6Миниатюры Баратынского, поэта, отмеченного знаменательными пушкинскими словами: «Он у нас оригинален, ибо мыслит» (VII, 221), чаще всего являют собой своеобразную формулу мысли. Разрабатывая по преимуществу интеллектуальные тенденции слова, поэт, как правило, оставляет в стороне его пластические возможности. Может быть, поэтому в 20-е годы он почти не был затронут общим увлечением эллинизмом. Мифологический колорит ранних его стихотворений – легкая декорация, восходящая не к Овидию и Катуллу, а к «нежному Парни». Не связана с освоением форм античности и миниатюра Баратынского. В его творчестве она возникает как трансформация карамзинских традиций, следствие двух жанров – элегии и альбомной безделки.

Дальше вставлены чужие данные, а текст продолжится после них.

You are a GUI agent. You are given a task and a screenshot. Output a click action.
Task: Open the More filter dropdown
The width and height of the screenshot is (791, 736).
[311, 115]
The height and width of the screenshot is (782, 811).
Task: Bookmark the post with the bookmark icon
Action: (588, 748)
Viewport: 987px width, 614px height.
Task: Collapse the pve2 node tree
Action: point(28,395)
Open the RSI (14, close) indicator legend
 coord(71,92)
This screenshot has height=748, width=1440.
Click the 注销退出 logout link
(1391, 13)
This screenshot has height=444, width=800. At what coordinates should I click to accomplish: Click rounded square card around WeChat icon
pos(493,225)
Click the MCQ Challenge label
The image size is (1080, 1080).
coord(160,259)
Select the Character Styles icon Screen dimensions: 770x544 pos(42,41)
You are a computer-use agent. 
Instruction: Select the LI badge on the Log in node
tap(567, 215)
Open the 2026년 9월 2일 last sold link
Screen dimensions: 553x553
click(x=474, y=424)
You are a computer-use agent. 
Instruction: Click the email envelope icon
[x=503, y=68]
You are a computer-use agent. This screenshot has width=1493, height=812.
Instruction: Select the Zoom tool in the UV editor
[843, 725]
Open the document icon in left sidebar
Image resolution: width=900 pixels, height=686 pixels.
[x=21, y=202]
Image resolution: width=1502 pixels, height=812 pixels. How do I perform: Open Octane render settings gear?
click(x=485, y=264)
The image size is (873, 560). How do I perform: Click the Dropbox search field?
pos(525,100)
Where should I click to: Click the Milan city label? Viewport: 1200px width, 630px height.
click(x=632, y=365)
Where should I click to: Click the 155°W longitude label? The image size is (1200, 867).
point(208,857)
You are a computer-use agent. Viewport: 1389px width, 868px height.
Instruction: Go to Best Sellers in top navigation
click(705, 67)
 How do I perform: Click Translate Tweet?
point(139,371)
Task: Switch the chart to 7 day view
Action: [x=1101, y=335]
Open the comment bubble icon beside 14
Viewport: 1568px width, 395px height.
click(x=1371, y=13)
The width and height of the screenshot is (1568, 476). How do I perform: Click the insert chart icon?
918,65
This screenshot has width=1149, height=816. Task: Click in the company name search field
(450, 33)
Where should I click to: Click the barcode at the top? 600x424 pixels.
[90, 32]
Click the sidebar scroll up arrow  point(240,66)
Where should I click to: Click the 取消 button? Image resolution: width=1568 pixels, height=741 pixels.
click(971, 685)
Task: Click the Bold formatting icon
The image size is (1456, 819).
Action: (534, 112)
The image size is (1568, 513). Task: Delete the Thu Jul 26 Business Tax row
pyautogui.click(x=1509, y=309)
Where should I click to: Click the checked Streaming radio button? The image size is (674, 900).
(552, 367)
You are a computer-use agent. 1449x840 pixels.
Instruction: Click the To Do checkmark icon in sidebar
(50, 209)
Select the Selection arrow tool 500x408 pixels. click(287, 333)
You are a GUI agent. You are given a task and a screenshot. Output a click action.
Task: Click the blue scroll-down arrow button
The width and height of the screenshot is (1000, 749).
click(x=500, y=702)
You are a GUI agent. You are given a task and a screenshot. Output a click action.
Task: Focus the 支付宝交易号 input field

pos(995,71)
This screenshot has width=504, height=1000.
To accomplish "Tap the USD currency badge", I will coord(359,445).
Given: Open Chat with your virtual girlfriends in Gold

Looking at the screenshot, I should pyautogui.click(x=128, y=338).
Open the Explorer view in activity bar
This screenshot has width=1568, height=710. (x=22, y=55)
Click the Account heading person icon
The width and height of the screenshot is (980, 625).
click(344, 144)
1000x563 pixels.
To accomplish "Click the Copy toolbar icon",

Психологические и философские элегии Баратынского, отличаясь аналитической точностью либо риторической торжественностью, во многом нарушали канон жанра. В перспективе это были произведения свободной лирической структуры. Однако прямого перехода от элегии к лирике такого типа в творчестве Баратынского не произошло. В силу целого ряда литературных воздействий поэт отказался от элегии прежде, чем выработал для себя приемы непосредственного выражения лиризма. Поток его элегий обрывается в 1824 г., а принципы внежанровой лирики утверждаются лишь с конца 20-х годов. В эти промежуточные, кризисные для Баратынского годы миниатюра – одна из преобладающих форм его поэзии. От элегии она наследует характерный тематический комплекс – мотивы разочарования. Однако композиционные, стилистические принципы воплощения этой темы здесь иные.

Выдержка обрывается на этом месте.